For today’s installment of A Book That Helped Me Grow, I’m delighted to welcome author Jessica Mesman Griffith. I got to know Jessica through the book Daily Inspiration for Women, and she is the co-author (with Amy Andrews) of Love & Salt: A Spiritual Friendship Shared in Letters (full bio below). She writes about a book that opened her eyes to what reading could be, a book that proves that monster stories are not just for kids. Thank you, Jessica!
When Ginny asked me to write about a book that changed my life, I thought I wouldn’t be able to choose. But there was a catch—the book had to be one that I’d read before graduating from high school. The only books in my childhood home were the Sweet Valley High series neatly lining my sister’s (decorative) desk and the Life Cycle books my mom hid in her closet when she found me leafing through them with great curiosity.
Yet I was a reader, though I don’t know exactly how or why, since I had no examples. On report card days my grandmother –who only read the National Enquirer–would take me to the bookstore in our small town, the Bookshelf on Fremaux Avenue, to buy me a book as a reward for straight A’s. The old man who ran the place would always direct me to quality, wholesome fare like Anne of Green Gables and The Great Gilly Hopkins, but I all I wanted to read was V.C. Andrews.
None of those books changed my life, at least not for the better. If only I’d taken the old man’s advice, I might have been a very different teenager.

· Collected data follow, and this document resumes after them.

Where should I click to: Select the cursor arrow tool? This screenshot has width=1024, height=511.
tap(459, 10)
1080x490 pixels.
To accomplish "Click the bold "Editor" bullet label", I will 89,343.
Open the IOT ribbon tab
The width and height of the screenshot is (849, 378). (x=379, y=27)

Instead, I was troubled. My mom died at the beginning of my freshman year and I wore a lot of black and listened to too much Depeche Mode. I was lazy and depressed and responsible for getting myself to school, so I often ended up somewhere else. And when I fell in with a group of friends who were as troubled as I was, I went from all honors classes to barely graduating.
During our senior year a friend who I’d known since kindergarten got into the New Orleans Center for the Creative Arts, a prestigious program for gifted high school writers. I was intensely jealous, though I’d never even applied. I didn’t even know how to apply, and I would never have asked. I already had a sizable chip on my shoulder, and I’d become the kind of kid so afraid of failing that I couldn’t bear to try. But my friend, Brandon, did something that changed my life, set me on a different course, and helped me to become a writer. When he finished the NOCCA reading list, he gave me his books.
I’d been kicked out of every club, demoted to remedial classes, and disinvited from the National Honor Society. But when Brandon gave me those books—telling me he knew I was good enough to be at NOCCA too—I felt like trying again. So I started reading. It was a sizable stack of challenging work, including John Gardner’s Grendel.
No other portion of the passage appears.